– Господи! – сокрушался наш общий любимец Сереженька Z, – я вытягиваю на силомере двенадцать пудов, поднимаю карету за заднее колесо, а пройду полосу с сохою – и никуда не годен. А эти тщедушные мужичонки – как ни в чем не бывали!..
Мое воловье здоровье и выносливость пришлись в этом случае очень кстати. По деревне так и говорили:
– Все господа с усадьбы не стоят на работе медного гроша, а из Натальи Николаевны будет прок.
Действительно, работа у меня спорилась легко и весело; в поле я не только не отставала от деревенских девок, а еще и обгоняла их. Ничто так не сближает, как общность работы. Впоследствии я убедилась, что опроститься, то есть стать крестьянкою вполне, переработать свою натуру на мужицкий лад, применить себя целиком к мужицкой среде – дело вряд ли возможное. Но омужичиться – схватить внешность, ухватки, речь, даже, на время, пошиб мысли – очень легко; это совершается совсем незаметно, особенно если Бог наделил вас хамелеоновскою подражательностью, про которую я вам говорила.
II
Месяца не прошло, а я омужичилась – во всем, начиная с наружности: коричневый загар, «румянец сизый на щеках» – все эти прелести простонародной красоты получались налицо. У меня набралось полное село подруг и приятельниц… Я обучилась так же, как они, орать пронзительнейшим голосом песни – истинно волчьи песни – и отпускать шуточки, от которых прежде у меня завяли бы уши. Никого из нашей колонии крестьяне не приглашали на помочь, как этого нам страстно ни хотелось: ведь это было бы с их стороны признанием нашей рабочей равноправности, равносильно блистательно выдержанному экзамену трудовой зрелости. Не тут-то было.

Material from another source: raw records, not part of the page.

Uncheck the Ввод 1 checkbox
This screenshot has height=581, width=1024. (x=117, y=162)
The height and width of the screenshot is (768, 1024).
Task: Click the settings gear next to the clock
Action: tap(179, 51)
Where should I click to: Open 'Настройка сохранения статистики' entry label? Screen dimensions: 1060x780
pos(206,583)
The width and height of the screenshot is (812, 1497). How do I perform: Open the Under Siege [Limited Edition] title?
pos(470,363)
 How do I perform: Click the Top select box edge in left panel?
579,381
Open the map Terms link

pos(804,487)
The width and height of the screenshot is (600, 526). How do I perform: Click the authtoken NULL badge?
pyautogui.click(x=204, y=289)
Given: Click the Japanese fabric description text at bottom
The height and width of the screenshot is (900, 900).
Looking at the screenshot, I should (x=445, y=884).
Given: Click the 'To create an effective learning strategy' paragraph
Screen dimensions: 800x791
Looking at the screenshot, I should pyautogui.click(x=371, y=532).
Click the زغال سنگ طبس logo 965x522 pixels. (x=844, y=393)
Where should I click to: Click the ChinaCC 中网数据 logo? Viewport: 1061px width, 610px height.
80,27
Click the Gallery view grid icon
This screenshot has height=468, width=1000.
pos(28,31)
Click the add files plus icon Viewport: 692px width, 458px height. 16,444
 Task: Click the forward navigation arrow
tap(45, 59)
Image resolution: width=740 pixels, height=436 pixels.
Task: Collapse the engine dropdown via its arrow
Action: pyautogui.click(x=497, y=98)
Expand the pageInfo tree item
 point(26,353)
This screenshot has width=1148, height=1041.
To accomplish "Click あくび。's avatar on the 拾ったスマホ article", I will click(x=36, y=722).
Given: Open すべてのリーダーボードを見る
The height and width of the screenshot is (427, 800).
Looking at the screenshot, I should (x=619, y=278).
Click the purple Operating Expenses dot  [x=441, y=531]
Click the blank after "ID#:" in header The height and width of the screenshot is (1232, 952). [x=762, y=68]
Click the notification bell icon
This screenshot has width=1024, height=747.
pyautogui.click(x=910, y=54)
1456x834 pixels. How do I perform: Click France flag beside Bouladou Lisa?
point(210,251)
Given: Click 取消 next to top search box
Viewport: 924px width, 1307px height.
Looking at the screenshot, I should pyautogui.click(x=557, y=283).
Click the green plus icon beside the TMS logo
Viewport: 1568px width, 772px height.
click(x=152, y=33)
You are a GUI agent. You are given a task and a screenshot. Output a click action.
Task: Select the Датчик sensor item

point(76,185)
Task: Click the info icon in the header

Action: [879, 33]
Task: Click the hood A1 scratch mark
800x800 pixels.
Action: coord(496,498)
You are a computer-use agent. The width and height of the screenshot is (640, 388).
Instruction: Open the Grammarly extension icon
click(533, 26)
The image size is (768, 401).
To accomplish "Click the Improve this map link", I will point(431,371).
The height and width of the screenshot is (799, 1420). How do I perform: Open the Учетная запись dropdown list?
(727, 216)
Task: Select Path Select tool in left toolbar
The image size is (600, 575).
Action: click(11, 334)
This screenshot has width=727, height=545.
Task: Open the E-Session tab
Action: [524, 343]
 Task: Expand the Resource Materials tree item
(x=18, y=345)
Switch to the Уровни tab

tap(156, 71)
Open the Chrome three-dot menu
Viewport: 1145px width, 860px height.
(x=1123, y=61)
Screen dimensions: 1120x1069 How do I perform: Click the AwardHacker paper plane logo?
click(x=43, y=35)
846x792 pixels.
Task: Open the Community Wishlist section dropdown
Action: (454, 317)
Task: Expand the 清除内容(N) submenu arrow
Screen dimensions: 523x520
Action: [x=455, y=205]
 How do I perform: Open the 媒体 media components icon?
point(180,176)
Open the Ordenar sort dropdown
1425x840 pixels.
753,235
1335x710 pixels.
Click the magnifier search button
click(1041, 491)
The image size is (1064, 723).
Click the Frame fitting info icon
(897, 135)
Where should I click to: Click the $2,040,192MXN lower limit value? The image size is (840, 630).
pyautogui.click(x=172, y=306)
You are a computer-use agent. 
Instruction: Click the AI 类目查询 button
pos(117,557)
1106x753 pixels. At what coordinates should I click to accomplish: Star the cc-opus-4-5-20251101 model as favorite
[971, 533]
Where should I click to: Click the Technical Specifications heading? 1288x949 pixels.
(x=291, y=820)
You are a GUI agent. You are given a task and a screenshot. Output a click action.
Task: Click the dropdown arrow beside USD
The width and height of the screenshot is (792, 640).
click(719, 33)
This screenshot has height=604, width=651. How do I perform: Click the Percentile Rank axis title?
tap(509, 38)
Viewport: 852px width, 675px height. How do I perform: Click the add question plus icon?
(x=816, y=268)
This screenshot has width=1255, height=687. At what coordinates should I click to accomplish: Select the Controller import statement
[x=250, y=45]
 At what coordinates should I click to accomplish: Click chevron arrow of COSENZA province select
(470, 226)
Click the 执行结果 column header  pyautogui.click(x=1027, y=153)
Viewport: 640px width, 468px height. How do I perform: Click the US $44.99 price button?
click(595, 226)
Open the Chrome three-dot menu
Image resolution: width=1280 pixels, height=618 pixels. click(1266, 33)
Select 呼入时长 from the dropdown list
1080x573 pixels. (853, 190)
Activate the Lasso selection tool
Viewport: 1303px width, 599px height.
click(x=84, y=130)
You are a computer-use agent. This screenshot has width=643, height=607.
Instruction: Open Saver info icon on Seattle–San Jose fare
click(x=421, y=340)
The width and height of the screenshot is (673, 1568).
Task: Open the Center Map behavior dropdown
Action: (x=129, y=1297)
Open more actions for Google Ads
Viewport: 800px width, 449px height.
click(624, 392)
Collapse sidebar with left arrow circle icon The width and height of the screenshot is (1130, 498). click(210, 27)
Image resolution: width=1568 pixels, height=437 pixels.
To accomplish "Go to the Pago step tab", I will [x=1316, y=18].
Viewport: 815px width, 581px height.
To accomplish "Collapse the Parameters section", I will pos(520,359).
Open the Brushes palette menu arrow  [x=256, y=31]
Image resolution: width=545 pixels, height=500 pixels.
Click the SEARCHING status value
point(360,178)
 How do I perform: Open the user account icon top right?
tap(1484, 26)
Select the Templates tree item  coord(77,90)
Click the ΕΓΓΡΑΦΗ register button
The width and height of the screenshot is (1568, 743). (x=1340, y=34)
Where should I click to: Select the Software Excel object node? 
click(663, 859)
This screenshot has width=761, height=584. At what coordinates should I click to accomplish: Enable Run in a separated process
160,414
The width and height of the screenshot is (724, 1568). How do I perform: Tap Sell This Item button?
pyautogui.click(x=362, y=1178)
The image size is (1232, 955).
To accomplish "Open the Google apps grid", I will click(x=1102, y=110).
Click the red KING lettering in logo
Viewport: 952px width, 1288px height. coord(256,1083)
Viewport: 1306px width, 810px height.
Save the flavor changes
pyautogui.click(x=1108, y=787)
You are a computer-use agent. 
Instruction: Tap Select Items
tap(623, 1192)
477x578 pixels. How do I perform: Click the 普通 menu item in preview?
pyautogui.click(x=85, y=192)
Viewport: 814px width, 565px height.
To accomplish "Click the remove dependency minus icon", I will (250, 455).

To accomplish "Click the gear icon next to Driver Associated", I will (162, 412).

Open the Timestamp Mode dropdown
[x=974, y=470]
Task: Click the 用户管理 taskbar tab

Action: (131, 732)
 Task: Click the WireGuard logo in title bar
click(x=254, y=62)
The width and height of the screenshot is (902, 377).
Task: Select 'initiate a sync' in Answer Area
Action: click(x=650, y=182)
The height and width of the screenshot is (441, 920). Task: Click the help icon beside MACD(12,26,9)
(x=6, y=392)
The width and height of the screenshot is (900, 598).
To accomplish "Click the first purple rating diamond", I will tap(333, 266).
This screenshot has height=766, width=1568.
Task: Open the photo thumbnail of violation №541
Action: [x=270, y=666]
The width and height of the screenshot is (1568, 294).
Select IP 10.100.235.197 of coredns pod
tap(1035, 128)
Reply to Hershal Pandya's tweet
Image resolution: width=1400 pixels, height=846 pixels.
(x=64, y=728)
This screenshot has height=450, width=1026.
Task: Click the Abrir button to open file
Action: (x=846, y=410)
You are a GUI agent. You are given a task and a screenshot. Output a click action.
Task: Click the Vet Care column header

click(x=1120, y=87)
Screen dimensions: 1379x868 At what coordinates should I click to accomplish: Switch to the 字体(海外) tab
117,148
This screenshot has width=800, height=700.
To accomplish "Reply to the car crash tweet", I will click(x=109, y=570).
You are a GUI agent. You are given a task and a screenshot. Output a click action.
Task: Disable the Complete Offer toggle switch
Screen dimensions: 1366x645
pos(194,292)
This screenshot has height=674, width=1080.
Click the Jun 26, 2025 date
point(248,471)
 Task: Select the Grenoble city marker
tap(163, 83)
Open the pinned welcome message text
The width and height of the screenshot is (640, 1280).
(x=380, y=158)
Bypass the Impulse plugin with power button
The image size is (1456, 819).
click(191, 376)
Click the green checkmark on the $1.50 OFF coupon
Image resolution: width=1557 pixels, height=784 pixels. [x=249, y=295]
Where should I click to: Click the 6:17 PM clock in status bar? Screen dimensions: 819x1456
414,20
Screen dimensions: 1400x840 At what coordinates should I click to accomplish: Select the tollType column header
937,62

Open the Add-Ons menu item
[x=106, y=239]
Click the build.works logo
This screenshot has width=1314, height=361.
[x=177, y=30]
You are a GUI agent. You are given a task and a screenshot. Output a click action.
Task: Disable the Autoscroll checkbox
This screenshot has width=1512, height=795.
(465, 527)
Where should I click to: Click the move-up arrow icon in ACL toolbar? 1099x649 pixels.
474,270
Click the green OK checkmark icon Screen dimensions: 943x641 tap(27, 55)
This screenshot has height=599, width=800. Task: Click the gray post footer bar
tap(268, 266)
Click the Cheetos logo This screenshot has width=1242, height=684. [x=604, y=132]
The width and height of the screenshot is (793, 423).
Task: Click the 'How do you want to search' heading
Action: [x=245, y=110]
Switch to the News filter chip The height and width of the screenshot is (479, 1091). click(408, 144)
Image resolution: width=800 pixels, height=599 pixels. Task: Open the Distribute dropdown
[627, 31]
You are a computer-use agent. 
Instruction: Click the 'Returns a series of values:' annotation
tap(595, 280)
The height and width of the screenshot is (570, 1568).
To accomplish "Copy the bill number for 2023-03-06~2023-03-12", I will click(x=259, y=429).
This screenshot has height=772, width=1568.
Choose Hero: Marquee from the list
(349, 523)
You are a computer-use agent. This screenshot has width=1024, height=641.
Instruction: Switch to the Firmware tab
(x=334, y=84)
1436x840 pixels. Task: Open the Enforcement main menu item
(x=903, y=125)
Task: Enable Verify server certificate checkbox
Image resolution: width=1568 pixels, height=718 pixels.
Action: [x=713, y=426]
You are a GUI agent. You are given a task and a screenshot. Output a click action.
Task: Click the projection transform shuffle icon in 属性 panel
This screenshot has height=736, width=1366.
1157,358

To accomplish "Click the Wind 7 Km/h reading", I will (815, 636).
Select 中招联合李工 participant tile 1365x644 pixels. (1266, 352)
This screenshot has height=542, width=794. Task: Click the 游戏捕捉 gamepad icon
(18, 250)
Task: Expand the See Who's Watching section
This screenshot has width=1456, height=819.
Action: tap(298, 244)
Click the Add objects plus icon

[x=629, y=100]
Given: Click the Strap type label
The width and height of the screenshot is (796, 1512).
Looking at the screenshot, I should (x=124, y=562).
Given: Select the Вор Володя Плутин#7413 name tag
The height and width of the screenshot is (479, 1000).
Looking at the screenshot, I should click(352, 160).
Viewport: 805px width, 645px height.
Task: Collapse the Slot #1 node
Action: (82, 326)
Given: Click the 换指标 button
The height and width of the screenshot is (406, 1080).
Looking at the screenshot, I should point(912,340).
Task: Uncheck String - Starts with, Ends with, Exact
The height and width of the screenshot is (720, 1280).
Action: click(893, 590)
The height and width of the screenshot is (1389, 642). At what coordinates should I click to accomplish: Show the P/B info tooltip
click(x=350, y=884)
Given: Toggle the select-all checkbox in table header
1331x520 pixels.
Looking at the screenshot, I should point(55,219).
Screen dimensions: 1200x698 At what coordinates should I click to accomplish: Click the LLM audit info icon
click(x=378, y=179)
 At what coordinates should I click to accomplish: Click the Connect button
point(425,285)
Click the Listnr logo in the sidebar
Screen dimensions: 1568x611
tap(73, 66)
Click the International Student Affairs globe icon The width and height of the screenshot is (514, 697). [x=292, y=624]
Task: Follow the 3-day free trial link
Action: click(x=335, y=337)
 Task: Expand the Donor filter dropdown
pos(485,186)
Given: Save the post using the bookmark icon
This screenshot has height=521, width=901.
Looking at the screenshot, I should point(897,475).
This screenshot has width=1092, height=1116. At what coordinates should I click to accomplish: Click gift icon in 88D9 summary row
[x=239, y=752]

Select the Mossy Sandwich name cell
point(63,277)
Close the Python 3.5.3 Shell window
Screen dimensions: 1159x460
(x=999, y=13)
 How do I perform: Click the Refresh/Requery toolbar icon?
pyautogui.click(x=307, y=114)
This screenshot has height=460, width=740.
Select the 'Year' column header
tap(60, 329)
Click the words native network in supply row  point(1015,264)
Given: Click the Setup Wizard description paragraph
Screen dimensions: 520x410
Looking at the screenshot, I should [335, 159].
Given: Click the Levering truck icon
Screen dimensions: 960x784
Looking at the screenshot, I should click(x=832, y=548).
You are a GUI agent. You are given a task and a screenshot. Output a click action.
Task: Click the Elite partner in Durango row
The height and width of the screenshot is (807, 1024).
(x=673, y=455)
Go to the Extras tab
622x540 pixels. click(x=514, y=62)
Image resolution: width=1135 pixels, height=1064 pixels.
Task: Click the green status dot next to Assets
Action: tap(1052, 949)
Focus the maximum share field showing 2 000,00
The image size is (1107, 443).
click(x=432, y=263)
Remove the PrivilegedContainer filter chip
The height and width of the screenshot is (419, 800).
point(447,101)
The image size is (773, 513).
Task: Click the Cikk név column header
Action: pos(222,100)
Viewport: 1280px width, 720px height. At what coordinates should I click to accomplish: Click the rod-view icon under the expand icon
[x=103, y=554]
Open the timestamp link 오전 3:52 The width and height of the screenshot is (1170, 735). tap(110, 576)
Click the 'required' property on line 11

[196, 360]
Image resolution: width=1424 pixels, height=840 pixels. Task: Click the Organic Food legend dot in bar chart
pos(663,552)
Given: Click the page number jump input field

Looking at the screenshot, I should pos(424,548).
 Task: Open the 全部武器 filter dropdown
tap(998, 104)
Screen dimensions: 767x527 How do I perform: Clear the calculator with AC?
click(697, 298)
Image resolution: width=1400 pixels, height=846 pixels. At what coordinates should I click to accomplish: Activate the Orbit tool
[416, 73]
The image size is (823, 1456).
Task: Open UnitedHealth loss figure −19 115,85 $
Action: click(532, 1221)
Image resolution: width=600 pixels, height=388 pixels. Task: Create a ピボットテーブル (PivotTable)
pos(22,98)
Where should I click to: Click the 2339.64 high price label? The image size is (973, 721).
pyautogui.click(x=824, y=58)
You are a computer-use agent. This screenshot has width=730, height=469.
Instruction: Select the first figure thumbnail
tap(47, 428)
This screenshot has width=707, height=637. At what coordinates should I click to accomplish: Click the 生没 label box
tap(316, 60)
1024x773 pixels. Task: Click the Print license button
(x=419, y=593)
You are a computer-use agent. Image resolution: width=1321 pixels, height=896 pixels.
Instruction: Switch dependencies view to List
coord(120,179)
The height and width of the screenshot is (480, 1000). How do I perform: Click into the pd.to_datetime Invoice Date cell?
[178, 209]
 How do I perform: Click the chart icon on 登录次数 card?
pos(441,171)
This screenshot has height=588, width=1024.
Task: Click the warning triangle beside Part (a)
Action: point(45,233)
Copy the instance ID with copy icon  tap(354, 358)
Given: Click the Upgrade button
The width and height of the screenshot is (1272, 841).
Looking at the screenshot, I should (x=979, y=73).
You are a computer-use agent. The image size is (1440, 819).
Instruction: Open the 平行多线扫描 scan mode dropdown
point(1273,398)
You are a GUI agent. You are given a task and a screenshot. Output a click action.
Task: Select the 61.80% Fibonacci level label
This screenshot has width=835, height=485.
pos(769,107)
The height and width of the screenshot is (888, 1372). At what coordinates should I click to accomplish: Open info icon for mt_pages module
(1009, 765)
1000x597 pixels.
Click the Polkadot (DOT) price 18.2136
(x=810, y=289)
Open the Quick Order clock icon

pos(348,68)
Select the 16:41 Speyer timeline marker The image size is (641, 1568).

– Ну их, господ… одно баловство: только портят либо других задерживают, – говорили несокрушимые пейзаны и управлялись в поле одни. Для меня делали исключение – и даже в своем роде почетное: как началась страда, меня не только звали нарасхват, но и ставили в первые серпы… Первое время было страшно трудно: «Ноет спинушка, руки болят» – едва разогнешься потом. Так тело изболит – хоть плачь! Но самолюбие заставляло меня владеть собою: помилуйте! как же! такой почет, – мы гонимся за мужиками, а они нас знать не хотят и только одну меня считают своею… и вдруг я покажу им, что я этого не стою, что я такая же слабосильная, слабовольная и неумелая дрянь, как все?! Да еще оглядишься: больные, беременные – все в поле, все гнут спину и не жалуются… Так мне-то как же уставать и жаловаться? Даже, бывало, станет совестно за свою силу и здоровье, когда сравнишь себя с другими. Перетерпела я несколько дней усталости непомерной, до слез доходящей, а потом и обошлась; стало все легче, легче. Вообще, мое мнение таково: нет физической работы, с которою нельзя свыкнуться – нужно только упорство и постепенность упражнения. Не надорвешься сгоряча по первому началу, тогда одолеешь труд, втянешься в него и даже его полюбишь.
– Наталья уважит, не выдаст, – хвалили меня в деревне.
Да-с, из Натальи Николаевны я была пожалована в Натальи, Наташи и даже Наташки… Какое упоение! Я уверена, что за такую честь три наших колонистки отдали бы по году жизни; но – увы! одна из них была чахоточная, другая истеричка, третья хоть и здоровая, но… говорила иной раз удивительные для опростелой фразы.
– Ах, дорогая Наталья Николаевна, я так боюсь, что, когда приедет NN (наш хозяин-покровитель), он останется мною недоволен. Я далека от народа, ужасно далека. Но что же мне делать? Намерения у меня самые добрые, но от них так пахнет…
– От намерений?!
– Ах, вы привязываетесь к словам! От мужиков.
Или:
– Вот вы не побоялись загореть, и это вам даже идет… А я? Ведь это ужас подумать: на что я буду похожа, при загаре, с моими белыми волосами?